-- Opening Marker --
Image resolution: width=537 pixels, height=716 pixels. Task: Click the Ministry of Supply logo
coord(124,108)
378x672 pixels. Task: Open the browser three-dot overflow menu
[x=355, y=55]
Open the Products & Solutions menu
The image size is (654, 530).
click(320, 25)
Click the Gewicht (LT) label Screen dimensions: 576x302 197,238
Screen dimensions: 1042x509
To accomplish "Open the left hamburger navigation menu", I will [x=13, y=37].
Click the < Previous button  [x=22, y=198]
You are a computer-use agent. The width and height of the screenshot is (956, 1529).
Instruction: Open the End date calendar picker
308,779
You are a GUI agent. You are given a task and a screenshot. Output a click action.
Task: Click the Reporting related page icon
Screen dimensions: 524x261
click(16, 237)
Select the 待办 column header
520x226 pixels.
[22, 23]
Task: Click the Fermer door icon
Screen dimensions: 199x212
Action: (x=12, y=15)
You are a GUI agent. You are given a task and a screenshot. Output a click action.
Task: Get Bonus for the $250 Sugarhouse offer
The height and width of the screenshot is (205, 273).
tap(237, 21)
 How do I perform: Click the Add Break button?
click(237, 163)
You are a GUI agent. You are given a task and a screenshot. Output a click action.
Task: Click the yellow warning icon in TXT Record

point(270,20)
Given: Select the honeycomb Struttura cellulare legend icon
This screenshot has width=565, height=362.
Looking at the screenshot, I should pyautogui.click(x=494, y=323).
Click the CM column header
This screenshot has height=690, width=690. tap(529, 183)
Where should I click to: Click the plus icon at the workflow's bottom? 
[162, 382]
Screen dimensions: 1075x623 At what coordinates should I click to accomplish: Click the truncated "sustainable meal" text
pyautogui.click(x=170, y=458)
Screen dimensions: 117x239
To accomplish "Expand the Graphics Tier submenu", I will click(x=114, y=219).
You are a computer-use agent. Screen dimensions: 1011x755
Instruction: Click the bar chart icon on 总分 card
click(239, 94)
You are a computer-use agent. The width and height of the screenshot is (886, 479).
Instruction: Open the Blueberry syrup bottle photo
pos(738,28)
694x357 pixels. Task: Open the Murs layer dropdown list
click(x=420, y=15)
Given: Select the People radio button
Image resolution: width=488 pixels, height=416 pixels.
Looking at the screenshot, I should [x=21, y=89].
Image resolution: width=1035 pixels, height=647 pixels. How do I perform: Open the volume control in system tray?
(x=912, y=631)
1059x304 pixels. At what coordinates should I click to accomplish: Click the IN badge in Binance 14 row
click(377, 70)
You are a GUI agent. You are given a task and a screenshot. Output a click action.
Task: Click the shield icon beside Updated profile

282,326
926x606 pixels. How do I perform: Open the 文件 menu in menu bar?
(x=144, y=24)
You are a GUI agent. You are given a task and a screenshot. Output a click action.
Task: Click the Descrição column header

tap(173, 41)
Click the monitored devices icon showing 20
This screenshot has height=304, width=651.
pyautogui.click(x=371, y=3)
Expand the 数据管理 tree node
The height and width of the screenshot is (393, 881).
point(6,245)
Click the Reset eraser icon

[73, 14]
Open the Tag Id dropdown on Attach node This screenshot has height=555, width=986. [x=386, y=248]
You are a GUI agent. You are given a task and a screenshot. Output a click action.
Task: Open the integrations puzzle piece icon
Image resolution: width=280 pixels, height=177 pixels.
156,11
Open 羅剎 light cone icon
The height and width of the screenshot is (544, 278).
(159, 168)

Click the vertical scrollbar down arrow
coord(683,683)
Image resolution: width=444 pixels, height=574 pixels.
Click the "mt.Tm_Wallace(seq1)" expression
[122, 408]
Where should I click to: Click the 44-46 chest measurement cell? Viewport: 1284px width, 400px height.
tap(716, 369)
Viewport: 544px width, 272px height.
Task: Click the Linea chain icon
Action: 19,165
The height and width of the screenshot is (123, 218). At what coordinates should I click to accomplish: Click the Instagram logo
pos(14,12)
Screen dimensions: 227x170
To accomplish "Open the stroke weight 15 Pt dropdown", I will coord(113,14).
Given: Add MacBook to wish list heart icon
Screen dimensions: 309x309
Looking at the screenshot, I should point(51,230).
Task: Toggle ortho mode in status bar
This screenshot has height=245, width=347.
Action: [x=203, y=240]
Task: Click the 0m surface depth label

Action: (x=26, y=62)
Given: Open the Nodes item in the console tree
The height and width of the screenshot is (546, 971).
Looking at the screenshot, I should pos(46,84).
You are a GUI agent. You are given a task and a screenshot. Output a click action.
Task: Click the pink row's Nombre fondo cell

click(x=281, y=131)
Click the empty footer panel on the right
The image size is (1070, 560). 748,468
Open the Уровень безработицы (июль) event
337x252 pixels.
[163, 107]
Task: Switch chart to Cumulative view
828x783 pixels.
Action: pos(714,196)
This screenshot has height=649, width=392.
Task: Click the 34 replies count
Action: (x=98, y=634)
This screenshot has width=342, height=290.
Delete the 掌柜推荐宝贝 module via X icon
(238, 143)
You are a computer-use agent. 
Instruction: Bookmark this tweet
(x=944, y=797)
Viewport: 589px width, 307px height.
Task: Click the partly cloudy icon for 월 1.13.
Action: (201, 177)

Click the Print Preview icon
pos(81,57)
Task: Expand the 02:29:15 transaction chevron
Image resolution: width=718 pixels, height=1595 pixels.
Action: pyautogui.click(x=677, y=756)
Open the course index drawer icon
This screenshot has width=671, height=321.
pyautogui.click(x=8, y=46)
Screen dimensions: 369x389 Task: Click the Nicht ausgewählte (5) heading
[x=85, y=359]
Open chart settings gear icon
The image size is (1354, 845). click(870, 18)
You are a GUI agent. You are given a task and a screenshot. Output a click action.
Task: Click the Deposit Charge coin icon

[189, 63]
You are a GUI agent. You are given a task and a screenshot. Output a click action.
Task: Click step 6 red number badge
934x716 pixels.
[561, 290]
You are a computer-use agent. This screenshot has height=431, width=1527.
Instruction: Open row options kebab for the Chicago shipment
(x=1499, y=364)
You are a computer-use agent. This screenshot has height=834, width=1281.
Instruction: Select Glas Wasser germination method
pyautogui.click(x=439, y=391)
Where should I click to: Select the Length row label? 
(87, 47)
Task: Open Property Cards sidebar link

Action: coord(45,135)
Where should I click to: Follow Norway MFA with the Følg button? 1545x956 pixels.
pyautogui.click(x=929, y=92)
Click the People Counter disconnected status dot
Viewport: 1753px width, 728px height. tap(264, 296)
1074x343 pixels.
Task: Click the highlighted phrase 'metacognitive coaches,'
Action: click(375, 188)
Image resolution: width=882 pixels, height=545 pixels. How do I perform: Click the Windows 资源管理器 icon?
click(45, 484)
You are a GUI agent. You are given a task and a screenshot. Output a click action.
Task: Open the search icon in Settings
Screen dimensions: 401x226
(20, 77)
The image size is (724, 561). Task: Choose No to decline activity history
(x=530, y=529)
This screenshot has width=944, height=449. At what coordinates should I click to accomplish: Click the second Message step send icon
-- Closing Marker --
## Problem to work on
Note how many lines of the records contain the string "step", and give that number with nothing added.

## Output for this task
2